### Stated problem a
Show every line of the entries below that contains the string "accomplish".

### Reading text

3

I am trying to isolate a portion of a string in R. The strings have the form ABC_constantStuff_ABC_randomStuff and ABC is what I am trying to extract. ABC is unknown and can be 1-3 characters long. I've been trying grep and gsub but am unsure how to specify my regular expression using

str <- 'GDP\" title=\"GDP - News\"></a>"'
symbol <- gsub(pattern,'',str)

Here GDP is unknown and can be 1-3 characters long, \" title=\" is constant in every string and I would like to remove \" title=\"GDP - News\"></a>"

Thank you for help in advance.

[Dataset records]
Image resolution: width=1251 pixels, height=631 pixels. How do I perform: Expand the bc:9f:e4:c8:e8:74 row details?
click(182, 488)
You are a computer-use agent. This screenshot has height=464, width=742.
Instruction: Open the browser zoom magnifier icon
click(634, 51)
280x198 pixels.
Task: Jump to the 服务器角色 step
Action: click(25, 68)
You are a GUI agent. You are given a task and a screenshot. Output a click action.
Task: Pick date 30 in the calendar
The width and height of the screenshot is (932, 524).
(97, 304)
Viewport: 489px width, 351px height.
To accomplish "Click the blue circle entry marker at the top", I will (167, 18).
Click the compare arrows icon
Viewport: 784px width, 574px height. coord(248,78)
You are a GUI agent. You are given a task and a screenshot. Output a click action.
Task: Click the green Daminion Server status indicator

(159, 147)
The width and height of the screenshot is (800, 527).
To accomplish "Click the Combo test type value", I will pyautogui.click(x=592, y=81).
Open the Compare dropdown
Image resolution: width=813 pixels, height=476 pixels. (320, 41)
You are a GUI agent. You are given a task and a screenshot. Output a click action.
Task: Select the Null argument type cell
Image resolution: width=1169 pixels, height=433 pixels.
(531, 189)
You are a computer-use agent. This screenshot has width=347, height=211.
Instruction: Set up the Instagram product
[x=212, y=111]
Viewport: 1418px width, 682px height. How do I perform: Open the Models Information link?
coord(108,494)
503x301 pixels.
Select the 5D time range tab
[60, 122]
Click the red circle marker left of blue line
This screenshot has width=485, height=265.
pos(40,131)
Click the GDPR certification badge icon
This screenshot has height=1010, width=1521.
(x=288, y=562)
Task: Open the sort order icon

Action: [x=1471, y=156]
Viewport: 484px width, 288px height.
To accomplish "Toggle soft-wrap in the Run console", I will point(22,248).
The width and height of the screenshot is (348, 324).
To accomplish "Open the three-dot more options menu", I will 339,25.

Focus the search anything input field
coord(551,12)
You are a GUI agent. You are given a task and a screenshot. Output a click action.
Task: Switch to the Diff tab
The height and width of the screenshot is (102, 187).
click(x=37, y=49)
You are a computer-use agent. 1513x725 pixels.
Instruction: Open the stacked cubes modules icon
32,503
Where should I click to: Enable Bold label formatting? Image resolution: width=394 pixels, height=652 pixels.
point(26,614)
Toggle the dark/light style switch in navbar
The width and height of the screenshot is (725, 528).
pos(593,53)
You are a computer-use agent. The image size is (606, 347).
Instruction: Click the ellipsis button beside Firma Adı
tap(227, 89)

### Stated problem b
Supply the next part of the R string question above, picking up after its final sentence.

### Exercise answer a
To accomplish "Click the blue circle entry marker at the top", I will (167, 18).
To accomplish "Click the Combo test type value", I will pyautogui.click(x=592, y=81).
To accomplish "Toggle soft-wrap in the Run console", I will point(22,248).
To accomplish "Open the three-dot more options menu", I will 339,25.

### Exercise answer b
rrs
  • 9,615
  • 4
  • 28
  • 38
Jørgen
  • 313
  • 3
  • 14

2 Answers2

4

A simple one is

R> gsub("^([A-Z]*)_.*", "\\1", "ABC_constantStuff_ABC_randomStuff")
[1] "ABC"
R> 

which gets all letters up to the first _.

Another one assumming _ is your separator is

R> strsplit( "ABC_constantStuff_ABC_randomStuff", "_")[[1]][c(1,3)]
[1] "ABC" "ABC"
R> 
Dirk Eddelbuettel
  • 360,940
  • 56
  • 644
  • 725
3

Does this help?

> sub("\".*$", "", str)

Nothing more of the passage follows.